Lesson 3 In-Class Discussion

vikbehal · November 19, 2017, 4:10am

That’s interesting. If I were to bring human analogy here, all of us may be biased in some sense but merging all of our experience can bring a super-human who’s perfect than average humans!

vikbehal · November 19, 2017, 5:32am

I had by mistake typed 3 cycles instead of 1. While each cycle takes 30 minutes, I’m wondering If I can interrupt Kernel and I expect the learn to retain the knowledge from 1st epoch.

binga · November 19, 2017, 7:00am

Yes, you are right. It’s similar to an ensemble effect. Similar to the effect; each tree in a random forest brings to the overall model. You could build multiple NN models, which would have had different individual weights to start with (due to randomness) and when you average all of them, the averaged model kinds of smooths out the tiny errors caused by each model and most of the time you see improved losses / better accuracies.

binga · November 19, 2017, 7:03am

You can interrupt the kernel anytime by clicking this icon on the menu bar of the notebook.

Re-initialize the learner to be on the safer side and you should be good to go!

.

vikbehal · November 19, 2017, 7:29am

Double checking… we average the log_preds from various models?

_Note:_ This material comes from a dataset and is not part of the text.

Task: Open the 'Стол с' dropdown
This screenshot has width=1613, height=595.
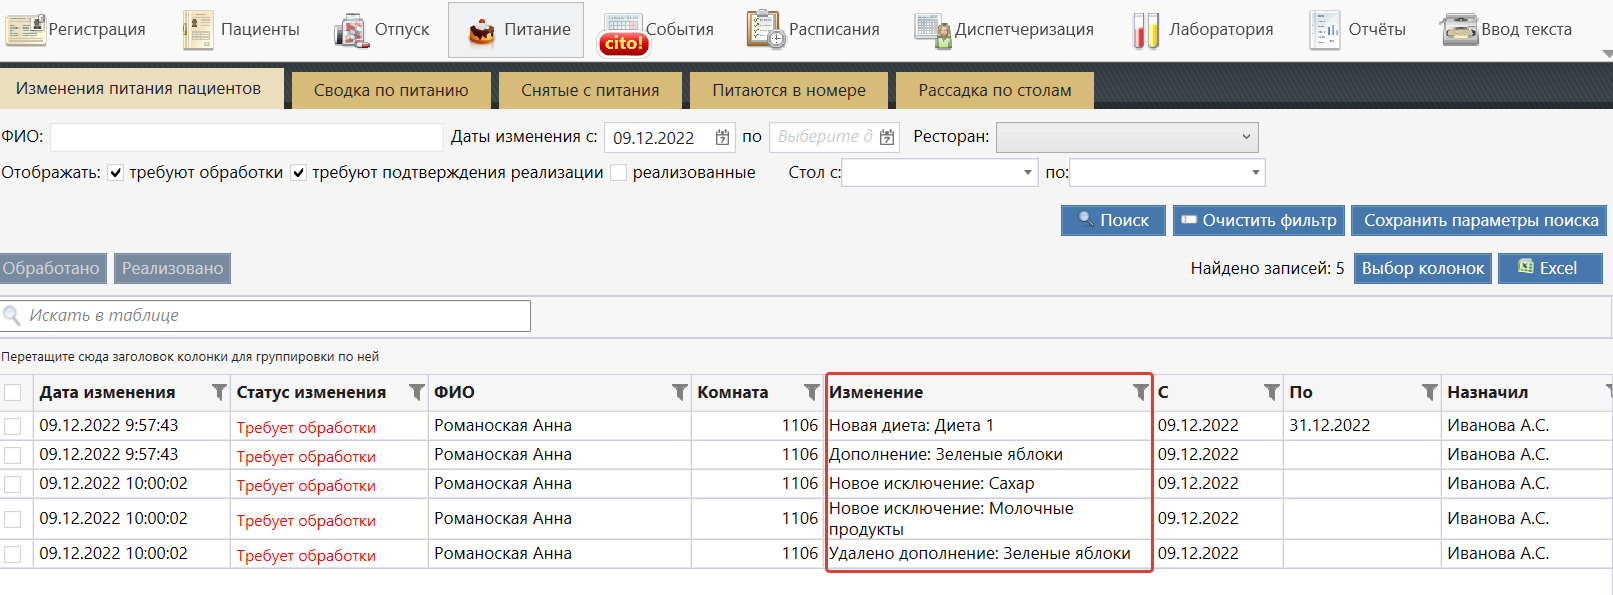Action: pyautogui.click(x=1027, y=173)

jamesrequa · November 19, 2017, 8:14am

I usually convert the logs to probabilities before taking the average.
probs = np.exp(log_preds)

Then if you had a few model probabilities:
avg = (prob1 + prob2 + prob3) / 3

vikbehal · November 19, 2017, 8:31am

Great! I found 41 variations between resnet50 and resnext50!
~0.0011 improvements in log loss! Thank you!

ecdrid · November 19, 2017, 8:53am

Am I interpreting this correctly?

We will train different models on the same dataset and then we will predict on the test values by each and then average them and update the sub.csv accordingly?

What i was doing previously was combining excel’s manually…

jamesrequa · November 19, 2017, 9:09am

Yep thats correct! You replace the previous single model predictions with the average of all of the model’s predictions and that becomes your new submission to Kaggle.

miguel_perez · November 19, 2017, 10:51am

@jamesrequa, while Im hopeless in reading Python code I can answer 100% sure that any transformation (non related to image augmentation) that you do to train must be applied the same to test set for prediction.

Also I noticed that if you resize data previously to increase speed like planet notebook does the temporary file includes resized test, what I take as a confirmation of this.

miguel_perez · November 19, 2017, 10:54am

… unless one of those humans is Einstein and the topic is Physics

ramesh · November 19, 2017, 12:47pm

Most likely, you can expect the learner to have weights from first epoch. But cannot be guaranteed that it’s in a stable state. In the example below, I have a dict with two keys - a, b. Both should have same value at the end of the for loop, but because I interrupted the cell, the values of a and b are inconsistent. But d is still updated. Hope this is useful.

ramesh · November 19, 2017, 12:58pm

I generally prefer the from_csv method of ImageClassfierData so that I don’t have to move the files between Train and Valiation. You can modify the val_idxs to one value say [0] (just the first image in the csv dataset. But if you are using from_paths, you may need to move or copy the files. But please note that you will be Overfitting to Train (which is now Validation data), so the metrics like Val. Loss and Val. Accuracy are not meaningful anymore if you copy validation images to Train.

I don’t know of any scenario where this will be useful. So, unless you have so few images that you can’t afford to have a validation set, I would avoid merging validation and training data. Because what I really care about is performance on TEST Data (unseen) data and having a Validation data that’s similar to Test data is the only way to ensure you get your expected performance on test data.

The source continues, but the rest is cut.